У Калеба вырвался измученный вздох.

— Нет. Все, что я знаю, это то, что она племянница Доминика, — он использовал воздушные кавычки. — Хотя я, черт возьми, не понимаю, как это возможно. Нет, если только у Джианы не было ребенка, и она держала это в секрете.

— Если это правда, то сестра Доминика еще большая стерва, чем мы думали. Ты не видел, каким взглядом она наградила Скар, когда ты объявил ее своей женой. Я думал, мне придется подставляться под пулю ради вас двоих, — добавил Нико, подходя к креслу со стаканом водки в руке.

Темные брови Калеба нахмурились, когда он уставился в панорамное окно, глубоко задумавшись.

— Мне кажется, нет. Джиана — стерва, даже более того, она коварная эгоистка, как и ее брат. Если бы Скар была ее дочерью, она бы манипулировала ею в своих интересах. И Скар жила с ним до восемнадцати, а потом съехала, — его внимание снова переключилось на нас. — О, вот тебе и ирония судьбы. Очевидно, когда она не ворует, то управляет успешной охранной фирмой для очень богатых. Она владелица и генеральный директор компании «Лесли Джордж Секьюрити». Непонятное название…

Смех вырвался из моей груди, вызвав странные взгляды моих братьев.

— Чертовски умная девчонка, — сказал я, качая головой и садясь. — Я сделаю ей предложение, когда увижу ее.

— Она уже моя жена, придурок.

Я проигнорировал его собственнический тон, продолжая свое объяснение.

— Джордж Лесли — крестный отец нью-йоркских грабителей банков 1920-х годов. Этот человек так и не был пойман. Именно он вдохновил на создание фильма «Одиннадцать друзей Оушена». Он использовал чертежи, чтобы заранее наметить, где будет совершать свои ограбления. И никогда не использовал огнестрельное оружие.

Нико ухмыльнулся этому откровению.

— Она, черт возьми, обманывает людей.

Рука Калеба сжималась и разжималась с того места, где лежала на подлокотнике дивана, и я слегка забеспокоился, что его рот может навсегда сжаться в тонкую линию.

— Послушай, Калеб, я думаю, мы с ней сработаемся. Очевидно, что она смогла выжить в этом мире. Конечно, у нее есть секреты, но она будет полезной. Потом ты можешь развестись с ней, и нам больше никогда не придется ее видеть, — добавил Нико.
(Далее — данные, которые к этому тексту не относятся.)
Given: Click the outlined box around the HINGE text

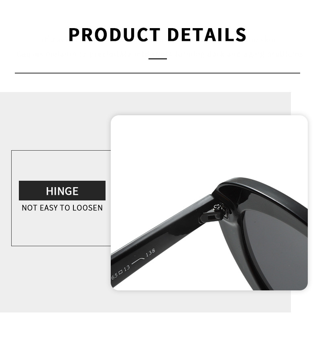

Я не знаю, повлияли ли мои чувства на мое суждение, но мог поклясться, что голос Нико немного дрогнул при последней фразе. Но он был прав. Мы ничего не знали о Скар, и у нас другие цели, которые были важнее киски. Даже для такого любителя кисок, как я.

Глубокий вздох вырвался из груди Калеба.

— Хорошо. Поскольку это гребаная демократия, за что все голосуют? Мы приводим ее сюда и доверяем ей? Или держим взаперти в этой гребаной квартире? — спросил Калеб, пощипывая переносицу.

Я усмехнулся, вспомнив, как мы учились в старшей школе, и я сказал ему, что у него слишком идеальный нос, а цыпочки такие не любят.

Он разрешил ударить себя, хотя и знал, что я сказал полную чушь.

В старших классах впервые зародилась моя потребность разрушить совершенство. Мой отец требовал совершенства. Он хотел, чтобы клан Джирочо был самым сильным из всех кланов якудзы, включая те, что остались в Японии. Он думал, что единственный способ достичь величия — это быть идеальным во всех аспектах.

«Кенджи, ты по долгу обязан сказать отцу, что это ты все испортил. Ты не важен. А я да. Тебя можно избивать.»

Мне не терпелось вонзить лезвие катаны в грудь своего брата. Но не раньше, чем нанести ему такие же травмы, которые он заставил меня вытерпеть.

— Кенджи, — голос Калеба вернул мое внимание к настоящему. — За что ты голосуешь?